[Opening Records provided section]

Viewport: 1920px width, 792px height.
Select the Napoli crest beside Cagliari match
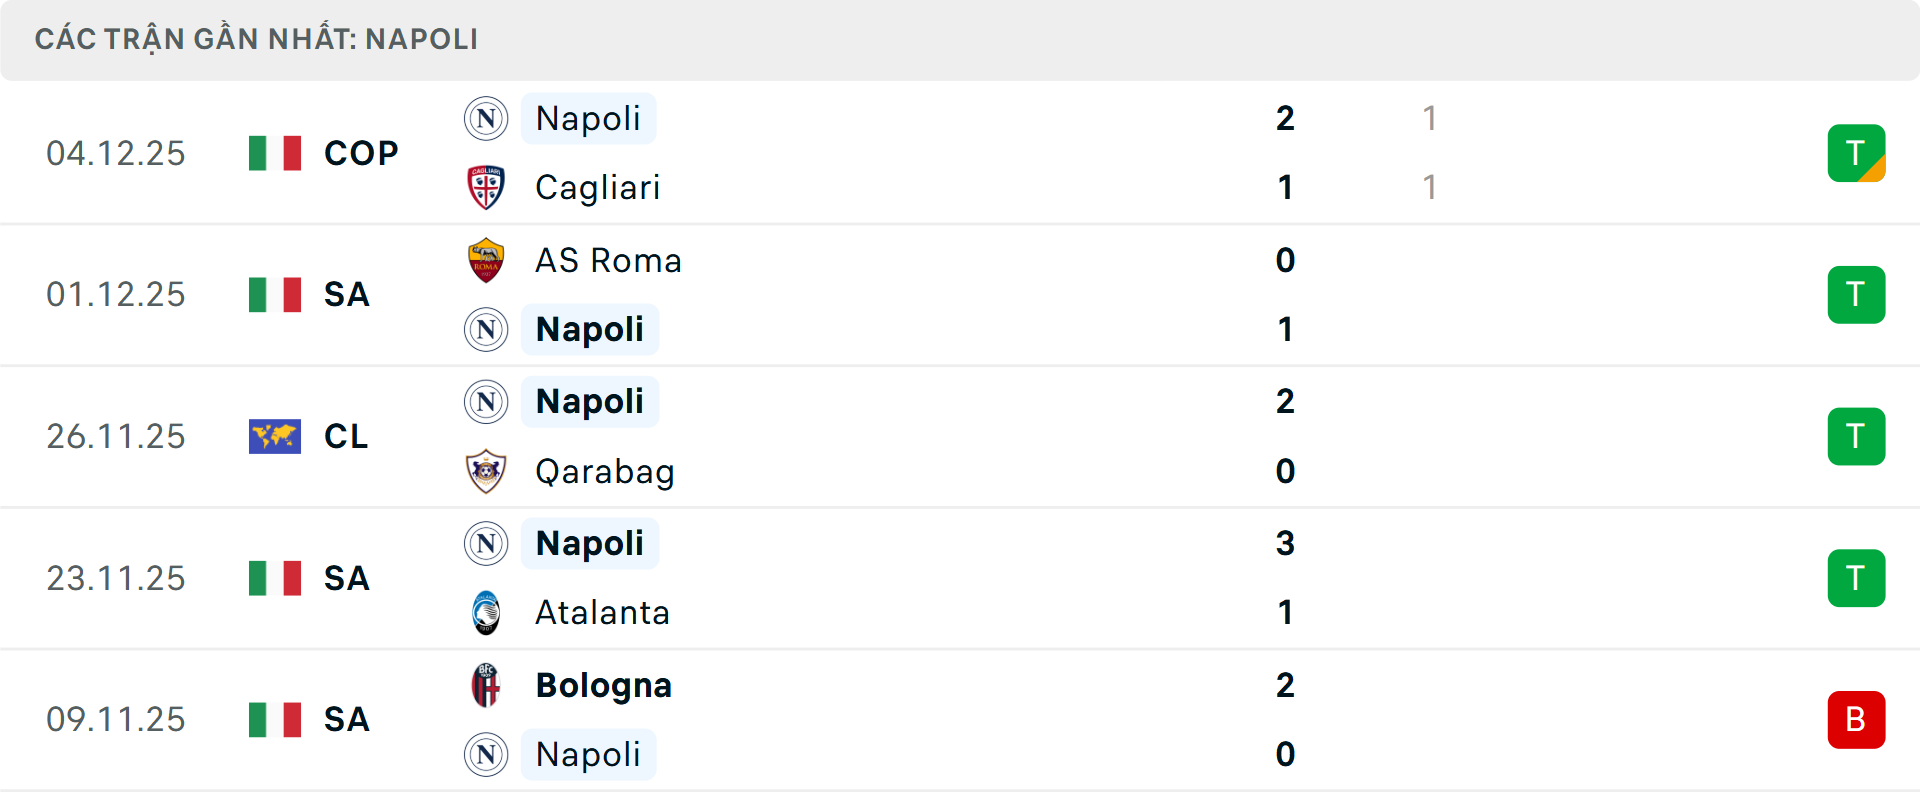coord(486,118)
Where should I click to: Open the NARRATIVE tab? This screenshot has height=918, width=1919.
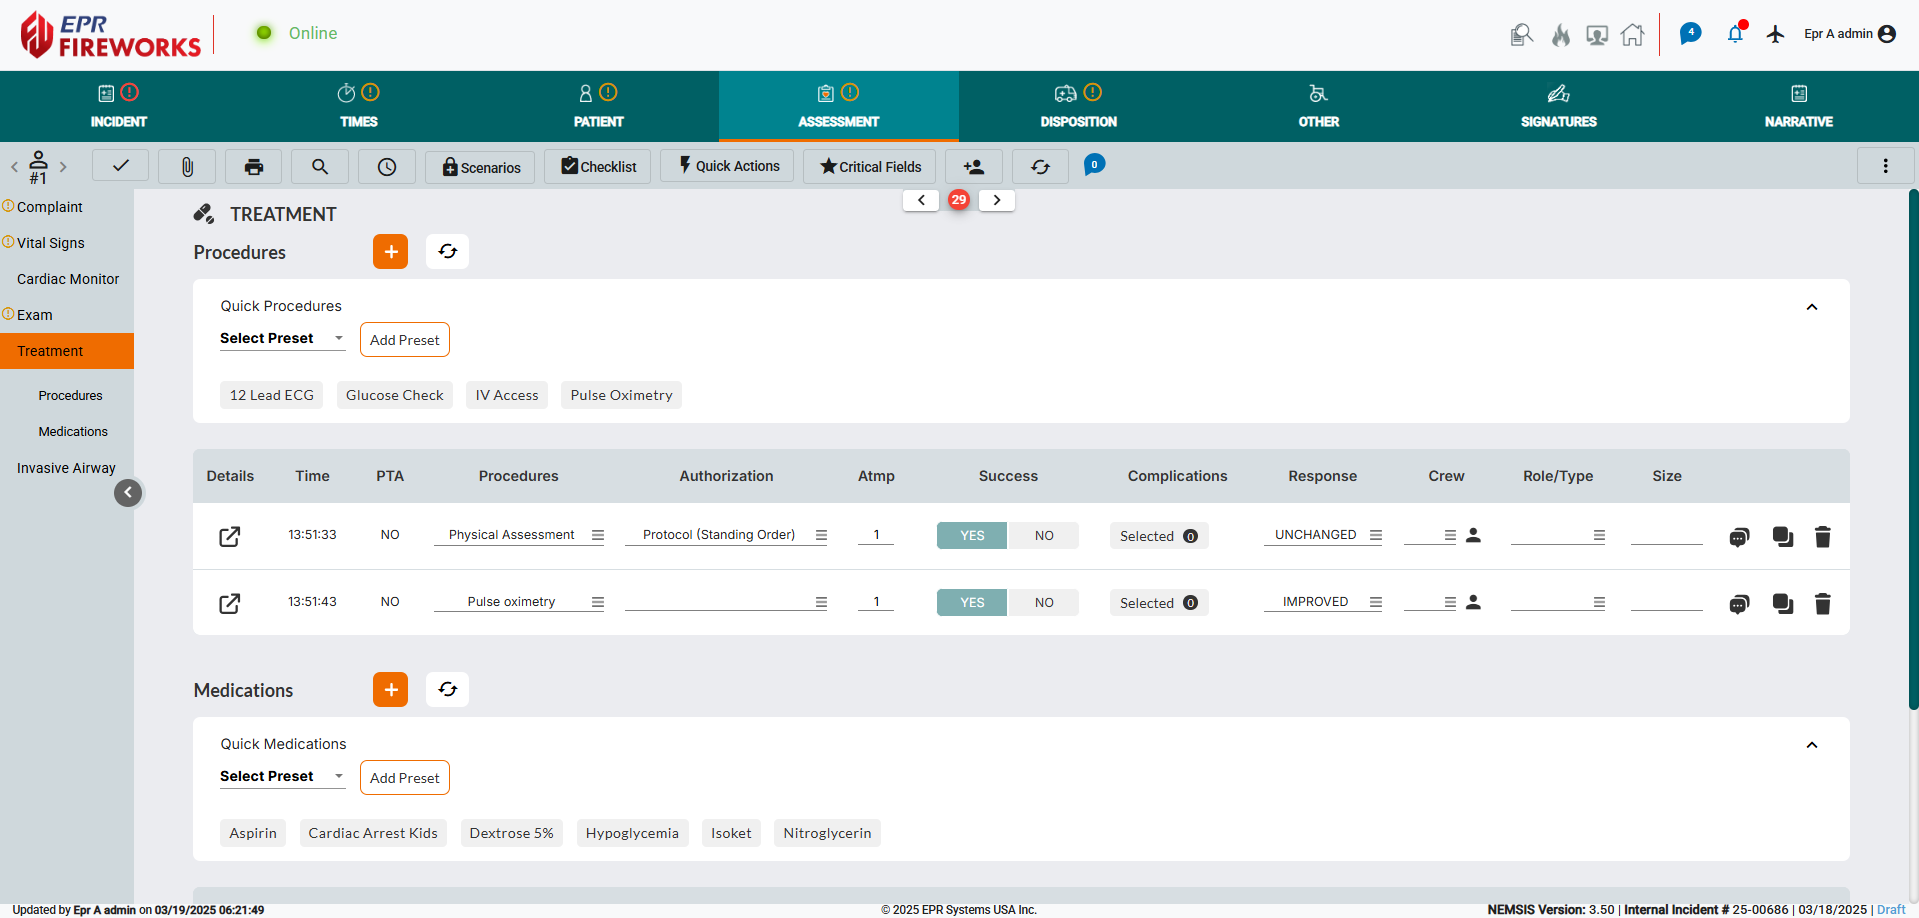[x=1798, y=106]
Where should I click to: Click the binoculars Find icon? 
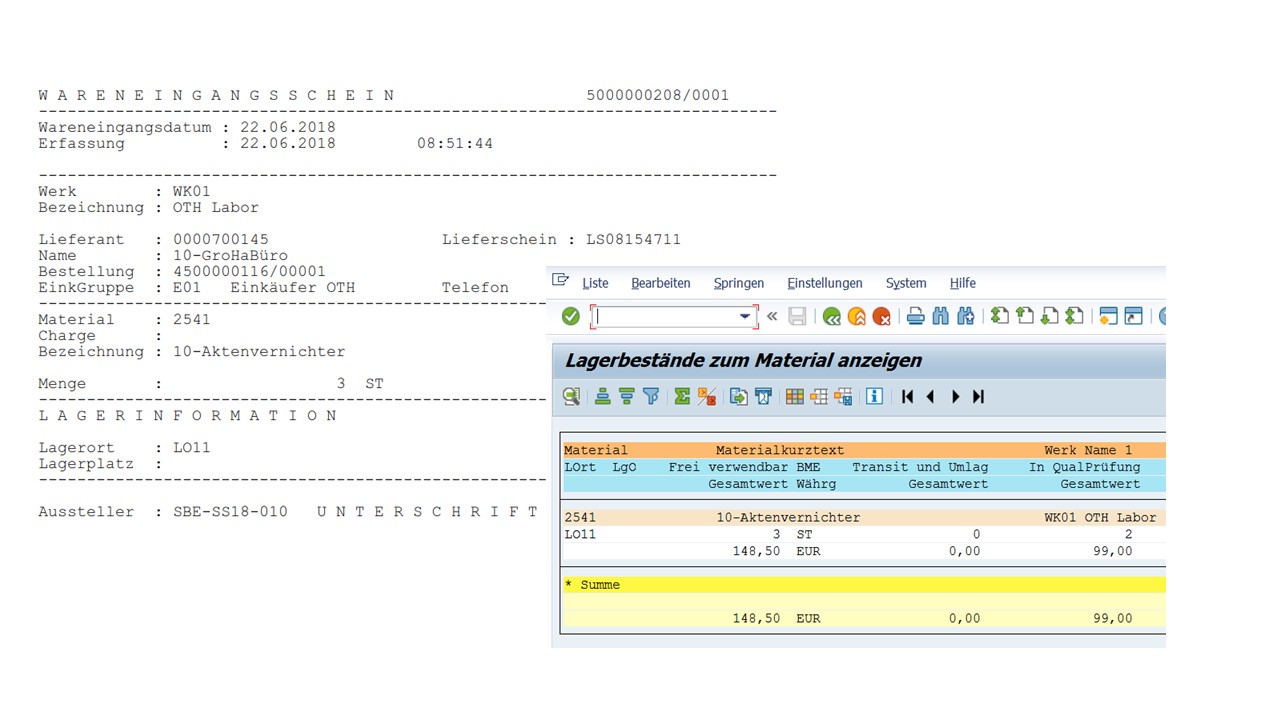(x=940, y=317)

[Closing Records provided section]

- _What this task involves_
Write out exactly, please, the lines that start at the one containing "Where should I click to: Click" and run through the final line of the entries, both included, leaving pictures out.

- _Result of the exercise_
Where should I click to: Click the binoculars Find icon? 
(x=940, y=317)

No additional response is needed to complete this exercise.